I started blogging about the transition the Web is undergoing from a document to a programming model, from static to dynamic content, some time ago. This transition has very fundamental implications for Web archiving; what exactly does it mean to preserve something that is different every time you look at it? Not to mention the vastly increased cost of ingest, because executing a program takes a lot more, a potentially unlimited amount of, computation than simply parsing a document.
The transition has big implications for search engines too; they also have to execute rather than parse. Web developers have a strong incentive to make their pages search engine friendly, so although they have enthusiastically embraced Javascript they have often retained a parse-able path for search engine crawlers to follow. We have watched academic journals adopt Javascript, but so far very few have forced us to execute it to find their content.

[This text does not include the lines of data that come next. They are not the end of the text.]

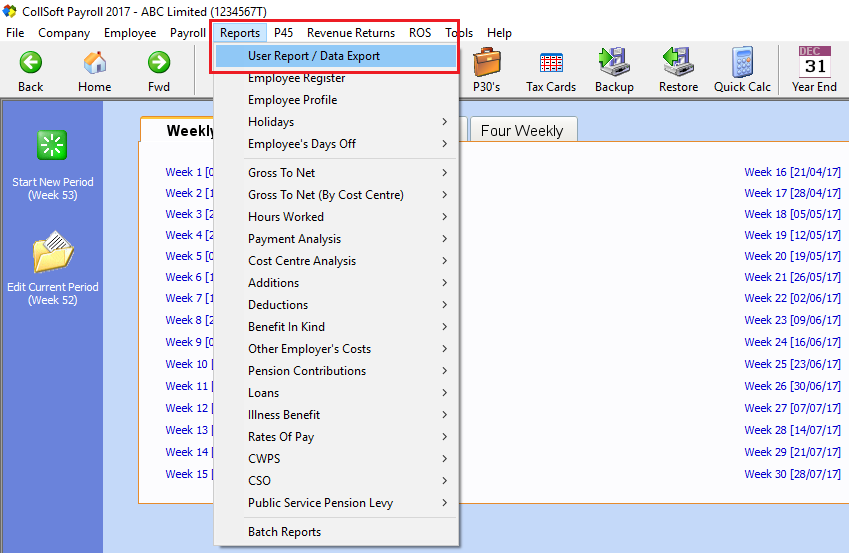The height and width of the screenshot is (553, 849).
Task: Open Tax Cards toolbar icon
Action: point(551,63)
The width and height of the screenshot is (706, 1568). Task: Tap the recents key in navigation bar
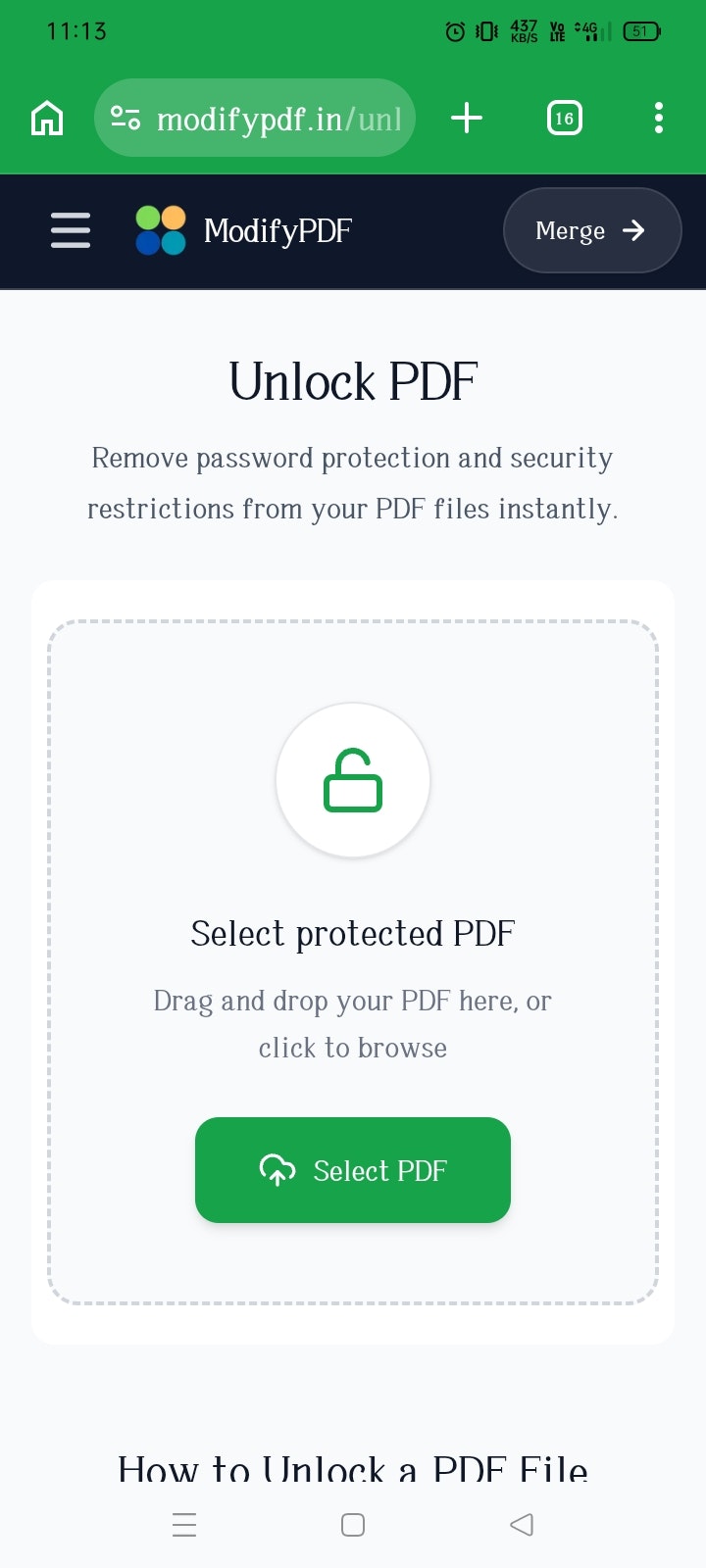tap(184, 1525)

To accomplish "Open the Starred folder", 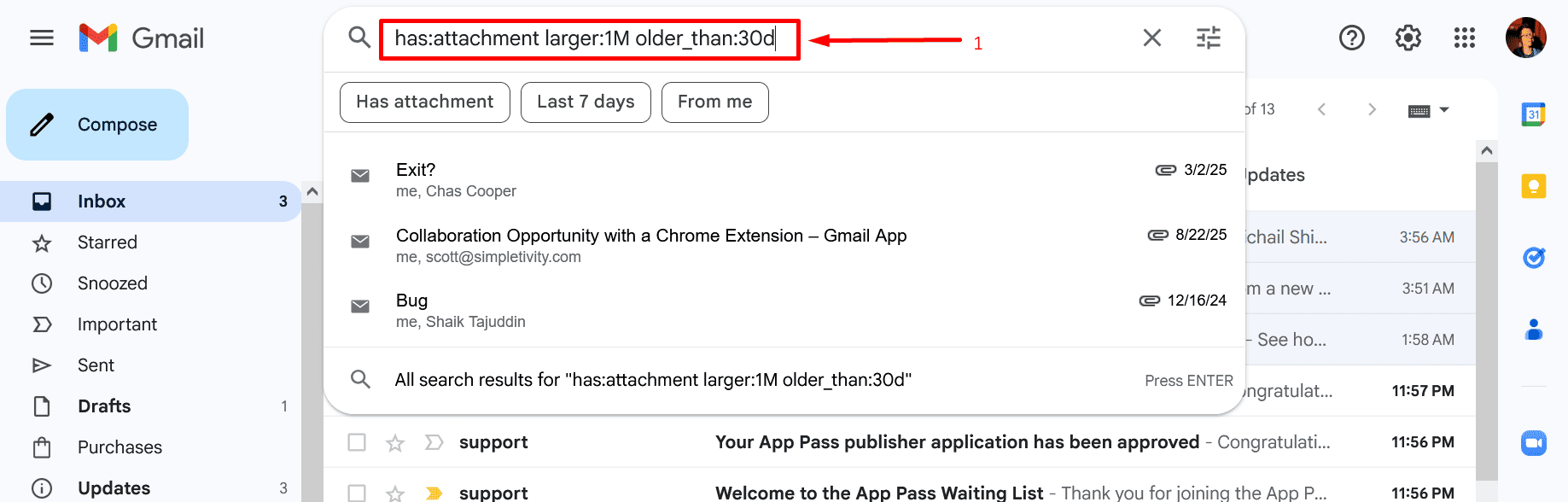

Adam Audette and his collaborators at Merkle | RKG have an interesting post entitled We Tested How Googlebot Crawls Javascript And Here’s What We Learned. It is aimed at the SEO (Search Engine Optimzation) world but it contains a lot of useful information for Web archiving. The TL;DR is that Google (but not yet other search engines) is now executing the Javascript in ways that make providing an alternate, parse-able path largely irrelevant to a site's ranking. Over time, this will mean that the alternate paths will disappear, and force Web archives to execute the content.